-- start of DATASET ENTRIES --
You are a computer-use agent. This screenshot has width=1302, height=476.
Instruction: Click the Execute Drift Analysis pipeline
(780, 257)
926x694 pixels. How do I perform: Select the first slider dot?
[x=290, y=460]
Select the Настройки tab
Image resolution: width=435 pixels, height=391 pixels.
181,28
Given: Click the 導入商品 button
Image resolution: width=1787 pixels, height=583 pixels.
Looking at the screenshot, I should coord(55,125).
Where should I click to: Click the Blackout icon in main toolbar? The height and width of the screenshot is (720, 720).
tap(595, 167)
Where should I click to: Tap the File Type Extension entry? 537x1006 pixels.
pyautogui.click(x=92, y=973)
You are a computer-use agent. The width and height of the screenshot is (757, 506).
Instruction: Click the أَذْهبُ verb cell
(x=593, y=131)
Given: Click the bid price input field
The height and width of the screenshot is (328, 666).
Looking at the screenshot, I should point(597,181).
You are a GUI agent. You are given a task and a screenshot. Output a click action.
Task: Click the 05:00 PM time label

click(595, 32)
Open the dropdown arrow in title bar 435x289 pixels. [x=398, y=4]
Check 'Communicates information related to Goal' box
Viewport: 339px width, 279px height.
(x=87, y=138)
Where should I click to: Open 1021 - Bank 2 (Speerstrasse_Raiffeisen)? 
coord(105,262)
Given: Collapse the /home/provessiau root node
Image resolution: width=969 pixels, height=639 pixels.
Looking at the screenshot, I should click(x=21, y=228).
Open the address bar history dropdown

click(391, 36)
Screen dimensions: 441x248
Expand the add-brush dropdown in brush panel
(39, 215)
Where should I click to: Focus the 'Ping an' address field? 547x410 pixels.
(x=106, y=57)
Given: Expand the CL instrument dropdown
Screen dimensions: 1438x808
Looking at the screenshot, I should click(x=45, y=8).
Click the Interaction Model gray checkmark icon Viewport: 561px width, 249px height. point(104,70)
-- end of DATASET ENTRIES --
◆ PROBLEM REQUIREMENTS: Find each line in the records that contains the word "agent" and copy those lines out in full.

◆ ANSWER BELOW:
You are a computer-use agent. This screenshot has width=1302, height=476.
You are a computer-use agent. The width and height of the screenshot is (757, 506).
You are a GUI agent. You are given a task and a screenshot. Output a click action.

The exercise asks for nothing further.